Obsessão em medicar crianças para estarem mais atentas preocupa CNE 552

Obsessão em medicar crianças para estarem mais atentas preocupa CNE

26 de Setembro de 2016

A obsessão em ter as crianças mais atentas e sossegadas, com recurso a substâncias químicas, poderá representar um condicionamento irreversível do seu desenvolvimento cognitivo e social que nenhum medicamento poderá recuperar, alerta o Conselho Nacional de Educação (CNE).

No relatório “Estado da Educação 2015”, o presidente do CNE, David Justino, escreve que se tornou preocupante o consumo de substâncias estimulantes do sistema nervoso central, especialmente as orientadas para a superação de «supostos problemas» de hiperatividade e défice de atenção.

«O recurso cada vez mais generalizado ao metilfenidato (princípio ativo da designação comercial de Ritalina) reflete um problema que não deverá ser menosprezado», advertiu o ex-ministro da Educação na apresentação do documento, citado pela “Lusa”.

O investigador refere a venda de quase 300.000 embalagens deste medicamento, em 2014 (dados do INFARMED), para defender uma reflexão por parte dos pais, dos professores, dos profissionais de saúde e dos decisores políticos sobre as razões de «tão rápido crescimento do consumo» e sobre os efeitos que o abuso destas substâncias pode ter no desenvolvimento geral das crianças.

O CNE recorreu também a dados da Direção-Geral de Saúde para mostrar que o consumo destes medicamentos passou de 2.937.039 doses diárias em 2009 para 6.515.293 em 2013 (considerando os fármacos comparticipados e dispensados à população em regime de ambulatório).

De acordo com o relatório Saúde Mental em Números 2015, as crianças portuguesas até aos 14 anos estão a consumir mais de cinco milhões de doses diárias de metilfenidato.

O investigador nota, por outro lado, uma «assinalável tendência» para a diminuição do consumo de substâncias aditivas: «Há uma clara redução dos que reconhecem ter experimentado o consumo de tabaco e cannabis e uma tendência positiva dos que afirmam não consumir».

Os resultados apurados por este estudo relativamente às bebidas alcoólicas referem uma situação menos favorável, «ainda que a tendência seja para diminuir».

No que diz respeito ao ensino superior, o presidente do CNE assinala que há alunos e oportunidades a menos e que um dos problemas que se coloca na internacionalização das instituições é «a escassa especialização».

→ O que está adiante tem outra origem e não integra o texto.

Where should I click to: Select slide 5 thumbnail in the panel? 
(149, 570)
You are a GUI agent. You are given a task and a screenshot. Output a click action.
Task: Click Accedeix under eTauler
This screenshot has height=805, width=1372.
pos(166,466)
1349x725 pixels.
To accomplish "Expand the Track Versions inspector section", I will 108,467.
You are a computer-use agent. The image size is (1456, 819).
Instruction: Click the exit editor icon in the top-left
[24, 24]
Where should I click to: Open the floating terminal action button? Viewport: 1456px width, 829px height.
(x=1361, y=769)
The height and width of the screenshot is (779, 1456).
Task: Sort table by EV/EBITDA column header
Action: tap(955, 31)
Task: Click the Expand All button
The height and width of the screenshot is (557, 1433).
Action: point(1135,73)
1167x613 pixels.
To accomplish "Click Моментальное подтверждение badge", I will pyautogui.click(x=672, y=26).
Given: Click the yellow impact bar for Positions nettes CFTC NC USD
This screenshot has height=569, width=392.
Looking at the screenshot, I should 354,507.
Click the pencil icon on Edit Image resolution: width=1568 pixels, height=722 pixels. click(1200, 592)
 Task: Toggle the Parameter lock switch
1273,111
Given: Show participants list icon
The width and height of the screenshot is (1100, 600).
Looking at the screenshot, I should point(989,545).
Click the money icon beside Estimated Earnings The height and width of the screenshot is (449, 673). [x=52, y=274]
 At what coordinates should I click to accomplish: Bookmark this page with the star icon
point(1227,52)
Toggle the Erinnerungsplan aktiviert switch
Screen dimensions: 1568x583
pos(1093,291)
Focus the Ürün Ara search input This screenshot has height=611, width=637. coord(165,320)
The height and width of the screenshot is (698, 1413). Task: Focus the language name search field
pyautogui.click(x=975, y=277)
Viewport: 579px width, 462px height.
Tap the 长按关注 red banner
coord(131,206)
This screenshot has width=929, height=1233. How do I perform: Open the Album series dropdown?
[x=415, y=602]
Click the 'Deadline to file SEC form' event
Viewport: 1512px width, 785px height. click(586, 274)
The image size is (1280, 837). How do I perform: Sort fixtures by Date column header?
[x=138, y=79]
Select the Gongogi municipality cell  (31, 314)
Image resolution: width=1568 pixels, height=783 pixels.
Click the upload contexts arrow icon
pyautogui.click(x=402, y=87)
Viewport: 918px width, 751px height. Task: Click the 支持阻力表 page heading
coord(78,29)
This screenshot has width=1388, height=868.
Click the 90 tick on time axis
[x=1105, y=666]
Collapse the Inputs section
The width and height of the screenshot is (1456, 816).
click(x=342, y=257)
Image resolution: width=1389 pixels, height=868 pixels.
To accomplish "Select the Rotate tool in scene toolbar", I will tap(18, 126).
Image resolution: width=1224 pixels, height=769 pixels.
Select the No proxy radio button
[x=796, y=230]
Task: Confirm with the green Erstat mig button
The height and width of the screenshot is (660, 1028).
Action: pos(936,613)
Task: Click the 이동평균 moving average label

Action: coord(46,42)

«As ofertas generalistas de caráter tradicional tendem a dominar, face ao desejável desenvolvimento de núcleos de ensino e investigação especializados em domínios onde as instituições portuguesas possam ser reconhecidas e com capacidade para competir com as suas congéneres estrangeiras», observa.

David Justino refere também que os indicadores de produção científica «continuam a ser moderados» quando comparados com os de países de idêntico nível de desenvolvimento económico e social.

«O facto de possuirmos alguns centros de excelência, não consegue esconder que a maioria não ultrapassa a mediania, bem como a irremediável tendência para paroquialização e enquistamento das equipas e das instituições de investigação científica», critica o presidente do CNE.

O documento, de 300 páginas, é editado anualmente pelo CNE.